THE TASKS —
1. List every person mentioned by name in the post on the presidential debates.
2. According to the post on the presidential debates, which organization served as the debate sponsor from 1976 until 1984?

EXCERPT —
┄┄┄┄┄┄
Mach Report This Comment Date: March 26, 2010 05:12AM
Secret Control of the Presidential
Debates
[
www.projectcensored.org]
The Obama and McCain campaigns jointly negotiated a detailed secret contract
dictating the terms of the 2008 debates. This included who got to participate,
what topics were to be raised, and the structure of the debate formats.
Since 1987, a private corporation created by and for the Republican and
Democratic parties called the Commission on Presidential Debates (CPD) has
sponsored the US Presidential debates and implemented debate contracts. In order
to shield the major party candidates from criticism, CPD has refused to release
debate contract information to the public.
In 1986, the Republican and Democratic National Committees ratified an agreement
“to take over the presidential debates” from the nonpartisan League of Women
Voters. Fifteen months later, then-Republican Party chair Frank Fahrenkopf and
then-Democratic Party chair Paul Kirk incorporated the Commission on
Presidential Debates. Fahrenkopf and Kirk still co-chair the Commission on
Presidential Debates, and every four years it implements and conceals contracts
jointly drafted by the Republican and Democratic nominees.
Before the CPD’s formation, the League of Women Voters served as a genuinely
nonpartisan presidential debate sponsor from 1976 until 1984, ensuring the
inclusion of popular independent candidates and prohibiting major party
campaigns from manipulating debate formats.
┄┄┄┄┄┄
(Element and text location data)
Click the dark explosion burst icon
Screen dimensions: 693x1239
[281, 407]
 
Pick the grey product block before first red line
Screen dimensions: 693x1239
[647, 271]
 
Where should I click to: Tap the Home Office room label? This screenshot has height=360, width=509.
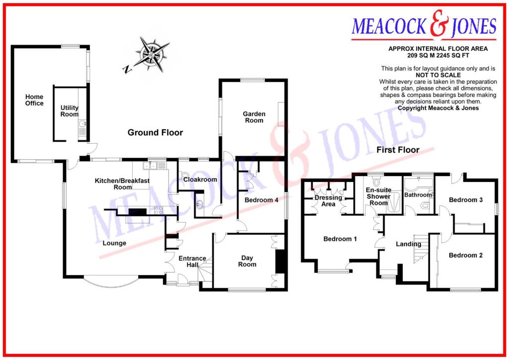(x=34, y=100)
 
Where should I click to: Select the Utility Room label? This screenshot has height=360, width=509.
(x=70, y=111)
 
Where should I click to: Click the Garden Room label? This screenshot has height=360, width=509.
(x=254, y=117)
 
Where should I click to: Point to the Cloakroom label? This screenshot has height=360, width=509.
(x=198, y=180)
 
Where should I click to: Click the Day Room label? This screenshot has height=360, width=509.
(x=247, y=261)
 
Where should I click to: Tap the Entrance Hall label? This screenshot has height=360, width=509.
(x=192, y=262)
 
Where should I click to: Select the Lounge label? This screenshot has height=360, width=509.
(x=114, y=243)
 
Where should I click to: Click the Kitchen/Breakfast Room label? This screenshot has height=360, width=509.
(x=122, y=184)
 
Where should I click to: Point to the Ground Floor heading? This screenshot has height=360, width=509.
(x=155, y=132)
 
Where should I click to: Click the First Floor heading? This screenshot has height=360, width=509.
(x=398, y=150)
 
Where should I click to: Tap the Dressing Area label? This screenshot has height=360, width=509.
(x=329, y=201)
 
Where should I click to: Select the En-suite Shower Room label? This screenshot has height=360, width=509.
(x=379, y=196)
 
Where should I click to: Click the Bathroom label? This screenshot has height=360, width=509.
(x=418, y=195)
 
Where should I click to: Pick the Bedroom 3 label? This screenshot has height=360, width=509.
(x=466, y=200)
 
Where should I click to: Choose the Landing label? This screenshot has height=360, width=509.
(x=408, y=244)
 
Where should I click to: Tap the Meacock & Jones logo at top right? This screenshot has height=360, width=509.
┄┄┄┄┄┄
COMPLETE ANSWERS —
1. Obama, McCain, Frank Fahrenkopf, Paul Kirk

2. The League of Women Voters